To validate the functioning of tags in the labels on the spot, the company purchased two Matrics DC200
portal units, each containing a Matrics AR400 RFID
reader, two 3-foot-tall antennas, status lights and motion sensors. Beaver Street Fisheries saved money by mounting the reader and antennas onto wheels and moving them about the facility with the portable tagging station.
The tagging process is heavily dependent on human labor. Beaver Street Fisheries employees about 400 people and roughly 125 of them work in the warehouses. As the cases come off the assembly line from the processing plant, they are stacked on pallets and then the pallets are separated according to their destination. Pallets bound for Wal-Mart are further sorted, based on which cases will receive RFID labels. Then the pallets are stored in the freezers.

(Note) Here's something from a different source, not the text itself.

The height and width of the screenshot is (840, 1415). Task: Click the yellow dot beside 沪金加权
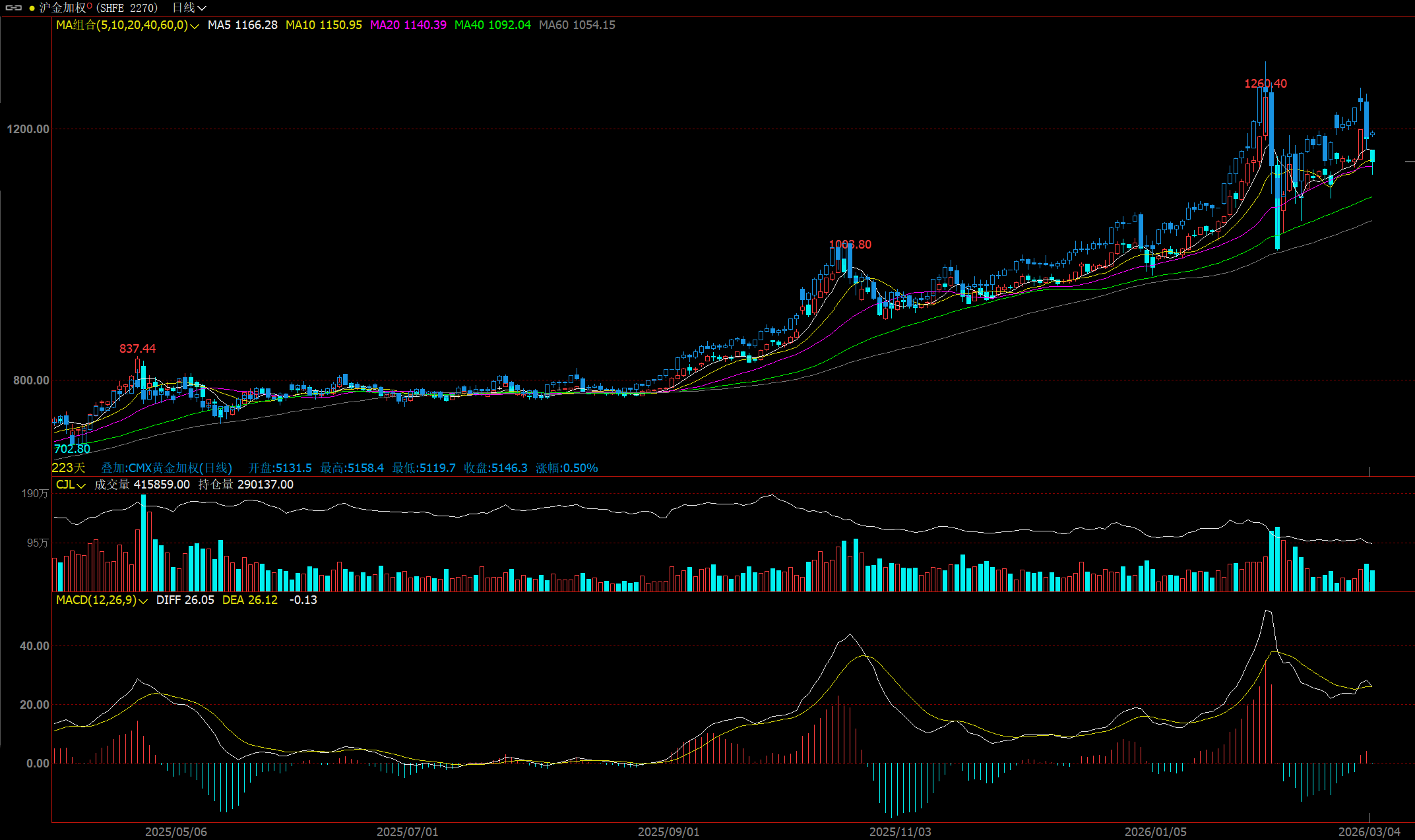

When the company needs to fill an order for Wal-Mart, warehouse workers manually take apart loaded pallets. The workers roll over the portable tagging station and the portable readers. RFID labels are applied by hand to the cases, and the pallets are put back together, issued an RFID label and then sent to Wal-Mart’s distribution center. Currently, members of the RFID team and the company’s IT staff have been operating the tagging station. After they print a label and encode the tag, they manually pass it over the shelf
antenna mounted on the portable tagging station or through the reader portal and test that the RFID tag is responding to signals from the antennas. If the tag is valid, they affix the label to a case.